自習の合間にお茶なぞ飲みながら、色々なバックグラウンドの人とお話するのは割と楽しいです。
法学徒の議論と社会人が会社でやっている議論は質的に大きな違いがあると思います。ビジネスの場で行われるのはいわば結論を探すための議論。お互い「このあたり」という落としどころを持っていて、その落としどころにいかに近づけるかが勝負です。
そこでは、言っていることの正しさ、善さ、美しさよりも、声の(物理的な)大きさ(外資系だったら英語の上手さ)や、ダークサイドに目を向けると、人の言うことに聞く耳を持たずに難しい単語を使って相手の議論を封殺するパワーとか、相手の論理の穴を(言っていることの正誤に関わりなく)ほじくり返せる非情さとか、間違った意見でも大きな声で言えば大丈夫と思えちゃう面の皮の厚さとか、そういうディベート能力の勝負になりがちです。
ビジネスの場では、言っていることがいかに正しくとも、その提示の仕方が悪かったら価値は低いし、相手のいうことを理解して本質的な議論をかみ合わせることは必ずしも重要ではなかったりします。妥協をうまく引き出して、妥当な結論を時間内に導けることのほうが多分重宝されます。

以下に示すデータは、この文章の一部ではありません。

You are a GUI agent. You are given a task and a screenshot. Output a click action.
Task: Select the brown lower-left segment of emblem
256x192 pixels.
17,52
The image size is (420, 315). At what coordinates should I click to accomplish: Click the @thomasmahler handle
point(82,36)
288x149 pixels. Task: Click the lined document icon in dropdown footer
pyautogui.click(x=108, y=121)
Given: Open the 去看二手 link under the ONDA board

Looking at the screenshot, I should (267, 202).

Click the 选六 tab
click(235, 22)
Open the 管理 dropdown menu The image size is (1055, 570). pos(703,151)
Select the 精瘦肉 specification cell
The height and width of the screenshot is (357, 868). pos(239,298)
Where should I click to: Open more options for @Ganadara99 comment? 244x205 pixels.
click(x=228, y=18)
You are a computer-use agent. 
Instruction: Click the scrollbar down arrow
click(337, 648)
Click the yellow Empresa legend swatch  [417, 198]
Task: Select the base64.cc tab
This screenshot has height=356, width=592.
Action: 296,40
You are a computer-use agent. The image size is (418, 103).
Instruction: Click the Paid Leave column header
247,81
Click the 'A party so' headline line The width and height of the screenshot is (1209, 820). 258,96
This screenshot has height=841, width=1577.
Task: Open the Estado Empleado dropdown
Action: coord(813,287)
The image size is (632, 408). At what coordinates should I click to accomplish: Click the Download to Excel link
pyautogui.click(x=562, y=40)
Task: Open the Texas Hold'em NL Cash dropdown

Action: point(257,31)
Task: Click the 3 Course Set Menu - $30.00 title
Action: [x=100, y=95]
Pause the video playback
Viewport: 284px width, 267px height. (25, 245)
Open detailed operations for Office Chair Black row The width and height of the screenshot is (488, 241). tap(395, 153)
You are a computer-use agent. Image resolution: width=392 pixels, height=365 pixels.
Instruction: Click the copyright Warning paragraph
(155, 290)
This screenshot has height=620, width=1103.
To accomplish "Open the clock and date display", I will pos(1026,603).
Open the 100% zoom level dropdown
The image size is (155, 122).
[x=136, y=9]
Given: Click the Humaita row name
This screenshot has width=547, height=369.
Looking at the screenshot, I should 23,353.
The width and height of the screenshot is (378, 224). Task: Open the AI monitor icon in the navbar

会社でそういうネゴシエーション手法のレクチャーを受ける人も多いのでは。有名なテクニックを挙げると、いわゆる「good cop/bad cop」「ハイボール」「サンドイッチ・トーク」。ピンと来る方も多いのではないかと。
しかし今の私にとっては、このような議論の手法は有害ですらあります。だってさ「罪刑法定主義なんて必要ないよ。悪い奴はオレが死刑にする」って結論にお互い納得してもね。答案に書いたら0点ですよ。単なる「空気の読めない人」になっちゃいます。
私が思うところのそういうビジネス人の代表は、例のTシャツのIT企業経営者。ビジネスマンとしてはすごいですが、ローにいたら鬱陶しそうです。